The selection of juries needs to be made more transparent. If it is, that might assist those who argue vehemently for its retention.
Fetch your first 12 weeks for $12
Here at Crikey, we saw a mighty surge in subscribers throughout 2020. Your support has been nothing short of amazing — we couldn’t have got through this year like no other without you, our readers.
If you haven’t joined us yet, fetch your first 12 weeks for $12 and start 2021 with the journalism you need to navigate whatever lies ahead.
Peter Fray
Editor-in-chief of Crikey
Leave a comment
Pat, jurors are chosen at random from a ballot box. About 40 people sit in the court room and 12 of their names are called at random by the associate taking names from the box.
The complexity of trials is no reason to abolish the jury system. The intelligence and collective wisdom of 12 people picked at random to serve on a jury is too often underestimated. So is the seriousness with which they (or most of them) take the task.
If jurors are being sent to sleep, that is the fault of the lawyers presenting their case. It is in their and their client’s (including the State) best interest to cut the crap and get to the point.
Given that jury duty is a significant hardship for many people (self employed for one), having a system that would allow a potential juror to escape duty by spleen venting at interview would ensure that juries were staffed by people too dumb to escape.

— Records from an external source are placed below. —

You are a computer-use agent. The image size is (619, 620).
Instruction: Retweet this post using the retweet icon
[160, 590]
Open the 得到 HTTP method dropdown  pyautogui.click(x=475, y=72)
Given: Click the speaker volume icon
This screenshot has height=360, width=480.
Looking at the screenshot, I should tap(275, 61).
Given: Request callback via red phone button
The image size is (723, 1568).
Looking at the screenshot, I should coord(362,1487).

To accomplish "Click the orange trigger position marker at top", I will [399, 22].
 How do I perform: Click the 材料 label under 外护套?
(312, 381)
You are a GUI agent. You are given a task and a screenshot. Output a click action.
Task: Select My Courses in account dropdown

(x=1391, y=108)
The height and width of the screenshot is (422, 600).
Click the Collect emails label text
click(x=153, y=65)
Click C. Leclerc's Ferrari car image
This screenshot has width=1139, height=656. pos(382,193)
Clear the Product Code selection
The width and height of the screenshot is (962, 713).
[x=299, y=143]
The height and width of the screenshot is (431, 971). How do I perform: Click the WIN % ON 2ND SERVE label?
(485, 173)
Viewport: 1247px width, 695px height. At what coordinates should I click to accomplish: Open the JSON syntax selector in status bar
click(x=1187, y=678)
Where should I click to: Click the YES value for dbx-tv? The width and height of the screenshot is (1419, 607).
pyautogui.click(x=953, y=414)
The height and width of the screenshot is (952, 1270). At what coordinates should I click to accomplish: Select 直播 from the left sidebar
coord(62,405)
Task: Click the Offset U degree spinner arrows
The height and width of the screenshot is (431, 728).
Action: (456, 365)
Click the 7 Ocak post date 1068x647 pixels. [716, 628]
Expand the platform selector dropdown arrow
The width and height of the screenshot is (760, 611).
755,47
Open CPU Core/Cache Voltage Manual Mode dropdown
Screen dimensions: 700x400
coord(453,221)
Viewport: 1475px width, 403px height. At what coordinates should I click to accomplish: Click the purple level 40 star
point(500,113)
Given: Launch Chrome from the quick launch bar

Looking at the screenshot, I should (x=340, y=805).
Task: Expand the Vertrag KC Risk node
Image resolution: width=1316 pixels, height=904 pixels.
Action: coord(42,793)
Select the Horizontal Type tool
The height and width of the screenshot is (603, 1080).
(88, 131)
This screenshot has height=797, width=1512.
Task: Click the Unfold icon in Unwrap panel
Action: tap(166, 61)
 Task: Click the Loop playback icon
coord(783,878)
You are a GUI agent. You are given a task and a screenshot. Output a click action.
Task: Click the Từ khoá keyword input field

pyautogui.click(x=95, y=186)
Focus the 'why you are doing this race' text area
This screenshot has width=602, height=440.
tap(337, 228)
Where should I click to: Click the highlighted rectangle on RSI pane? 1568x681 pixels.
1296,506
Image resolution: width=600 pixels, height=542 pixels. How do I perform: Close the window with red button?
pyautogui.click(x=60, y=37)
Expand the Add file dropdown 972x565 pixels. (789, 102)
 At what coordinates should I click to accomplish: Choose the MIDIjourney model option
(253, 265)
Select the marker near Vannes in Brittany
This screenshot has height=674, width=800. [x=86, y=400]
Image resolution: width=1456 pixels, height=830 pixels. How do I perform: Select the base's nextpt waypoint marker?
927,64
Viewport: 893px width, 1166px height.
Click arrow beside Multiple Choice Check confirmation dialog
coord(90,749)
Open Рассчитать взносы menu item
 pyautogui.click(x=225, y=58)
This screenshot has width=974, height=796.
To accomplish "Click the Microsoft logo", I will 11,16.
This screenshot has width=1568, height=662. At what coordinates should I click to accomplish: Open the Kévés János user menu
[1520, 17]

Re: Item 15. Greg Barnes “Crime too complex for trial by jury”: Bring on the debate Mr Barnes! The legal profession is such a conservative bunch, change is not something that happens very often. This issue (the relevance/usefulness/justice of juries) has circled my mind since day 1 of Law school, but I have found few among the profession even willing to discuss it.
One fundamental question is never answered. Jurors are supposed to be chosen at random. How is this done? Does the sheriff use a blindfold?
Mr Barnes, one point that the legal “profession” should heed is that, unlike most citizens, they are barred from becoming jurors. This “Us and them” mindset is behind the current practice whereby jurors are subjected to delays, mind-numbing inanities spoken by defence and prosecution, excessive off-topic so-called evidence and general time wasting and frustration.
As a two-time juror in lengthy trials, I have found it hard to stay awake, impossible to comprehend the summings-up. Worst, I have found it impossible to deal with some of the other jurors, who for example were much more interested in getting home to the kids or to the Thursday session at the pub and were thus unable to concentrate on the task at hand.
Perhaps what is needed is for juries to be selected truly from peers of the accused – educated to similar levels and from related disciplines in the case of fraud or professional issues.
I favour consideration of the inquisitorial systems instead of juries for matters such as fraud, because the main issue in determining guilt or innocence seems so often to rest firstly on an ability to understand the evidence.
This understanding is clearly not present in the populace at large and may require many years of training and experience.
Some kind of change is needed… the question becomes not IF chage is required, but WHAT and WHEN and HOW.
Time for a Law Reform Commission discussion apper?